Effects Of Kava Drinking
Kava initially produces a slight numbing of the tongue and sometimes the inner lining of the tongue although persistent users of the drink notice these effects to only a slight extent. The active ingredients, a series of crystalline alpha-purones, also allay anxiety and reduce fatigue, although quite different physiological effects, some bordering on intoxication, have been noted in various part of Oceania.
In Western Polynesia some observers (as quoted by Holmes, 1979) describe the effects as follows: “the head is affected pleasantly”, “you feel friendly, not beer sentimental,” “you cannot hate with kava in you”, “kava quiets the mind”, Hocart (1929) observed that kava “gives a pleasant, warm, cheerful but lazy feeling, sociable though not hilarious or loquacious; the reason is not obscured”.
On the other hand, both contemporary observation and historical account of kava drinking outside western Polynesia give a different picture. Handy (1923) states that in the Marquesas “copious draughts causes dizziness and a horrible distorted countenance. They lose the use of their limbs and fall and roll about on the ground, until the stuperfication wears away. King (1785) noted that in Hawaii habitual kava drinker had emaciated limbs and an entire “frame trembling and paralytic accompanied with a disability to raise the head.”
Explanations of these differences in pharmacological effects include the following:
- Different varieties of Piper methysticum are involved.
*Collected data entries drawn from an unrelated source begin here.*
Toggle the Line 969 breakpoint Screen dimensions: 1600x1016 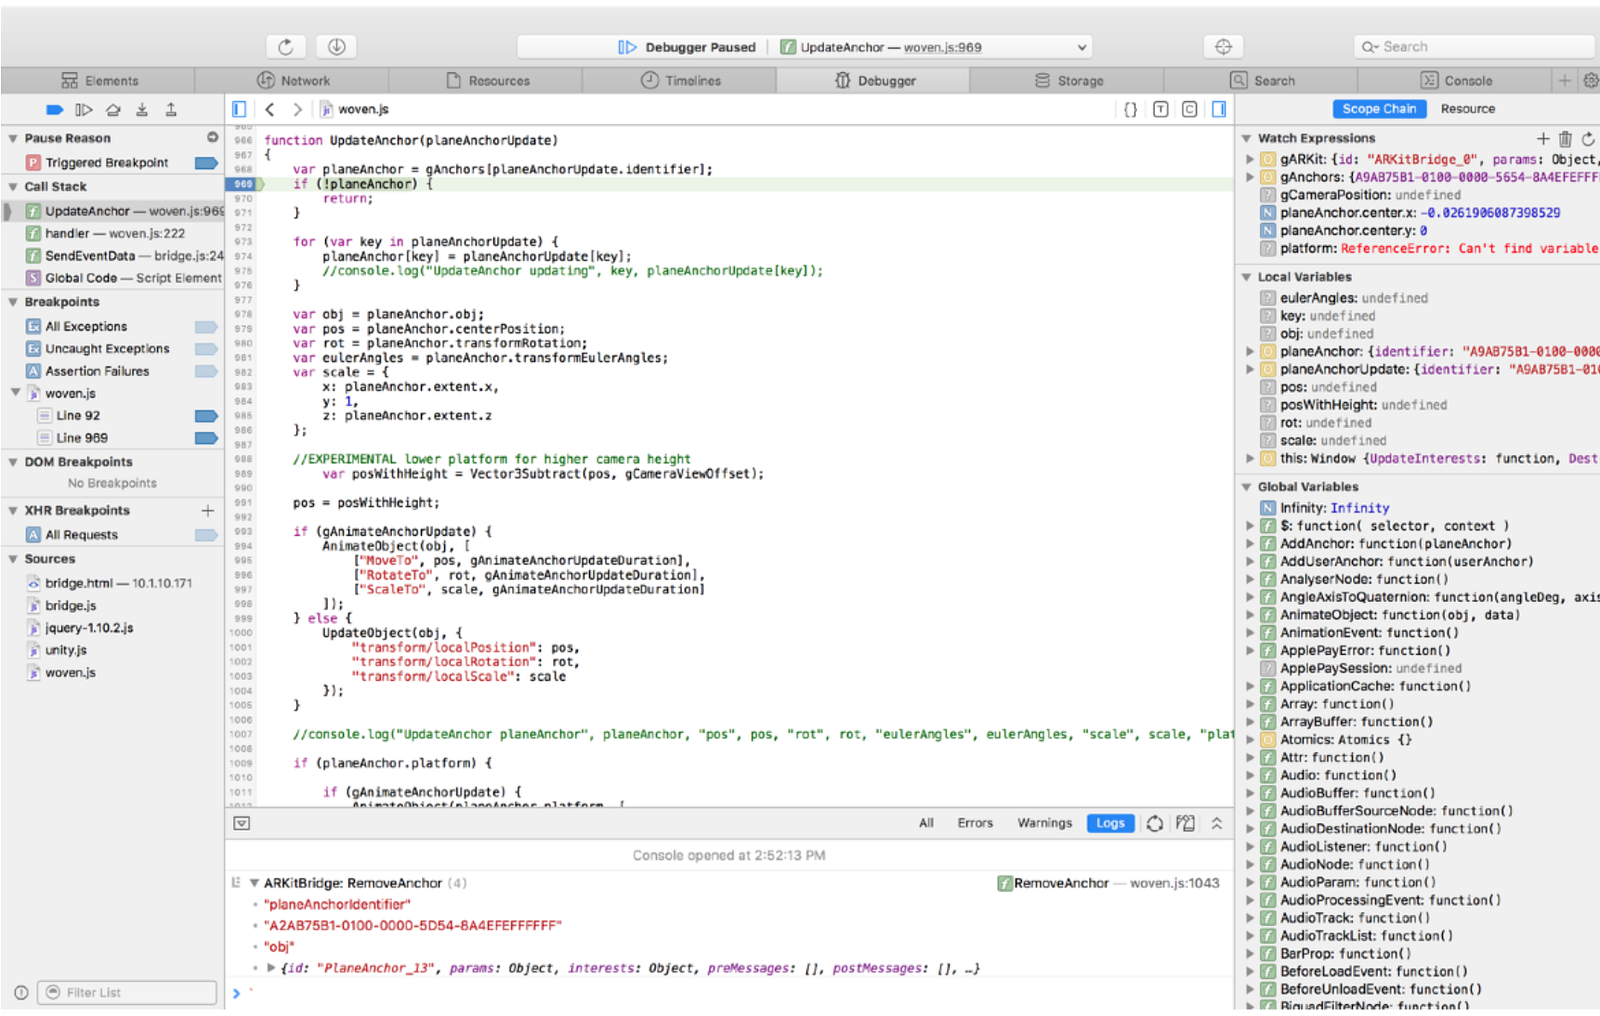206,438
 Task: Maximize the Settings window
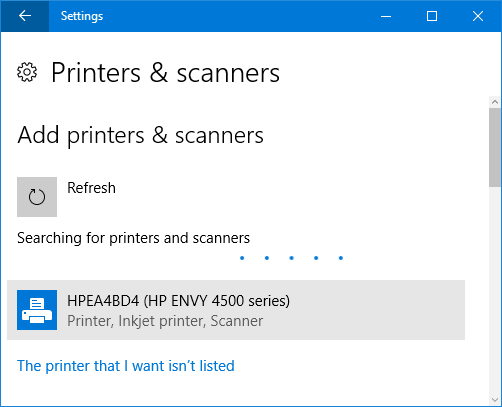click(432, 16)
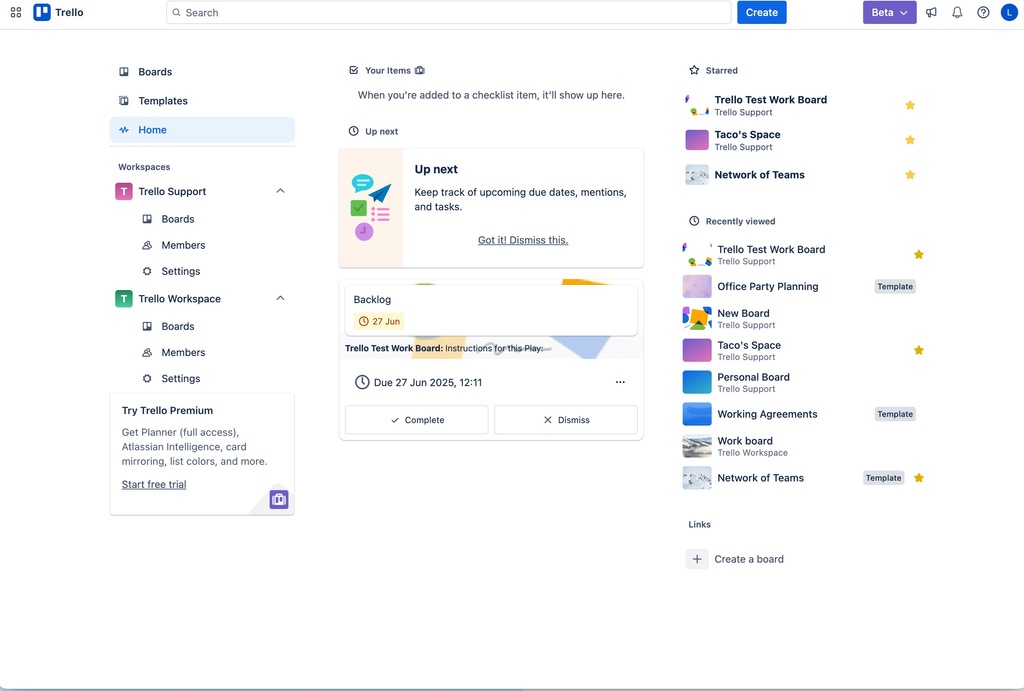Viewport: 1024px width, 691px height.
Task: Open the Start free trial link
Action: (x=154, y=484)
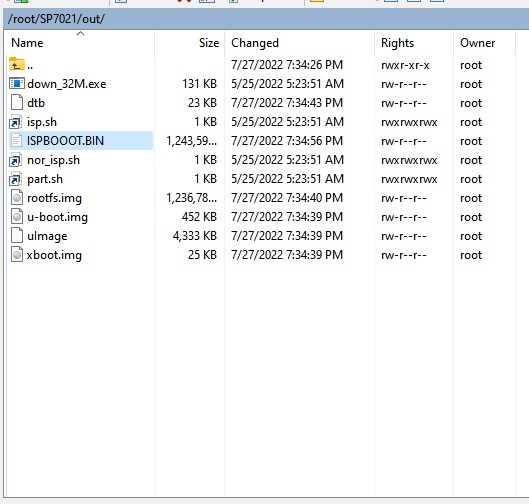Select the parent directory folder icon

(x=17, y=64)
For example, the Samoan variety is considered to be less potent than those cultivated elsewhere.
- The plant is used in different states of freshness or maturity. Many drinkers in Fiji believe that the green root or stem provides the much stronger drink.
- There are differences in the methods of preparing kava. The “Tonga method” and the “Fiji method” have already been described. A third method is only sometimes used and usually with the malicious intention of quickly intoxicating the drinker. For this hot water is used to extract the kava from dry or green stem or root and the drink allowed to cool before serving. The effect far exceeds that of the other two methods of preparation. Obviously, the method of the chemicals extracted from the kava stock and hence determine the strength of the drink.
- Effects may vary according to whether or not drinkers combine kava consumption with eating. Imbibers of the drink often assume that combining feasting with kava injestion may result in less debilitating effects.
- Different psychological attitudes towards kava drinking affects the responses to injestion of the drug. Those who expect or desire intoxicating effects are likely to experience them much as with users of marijuana or similar drugs.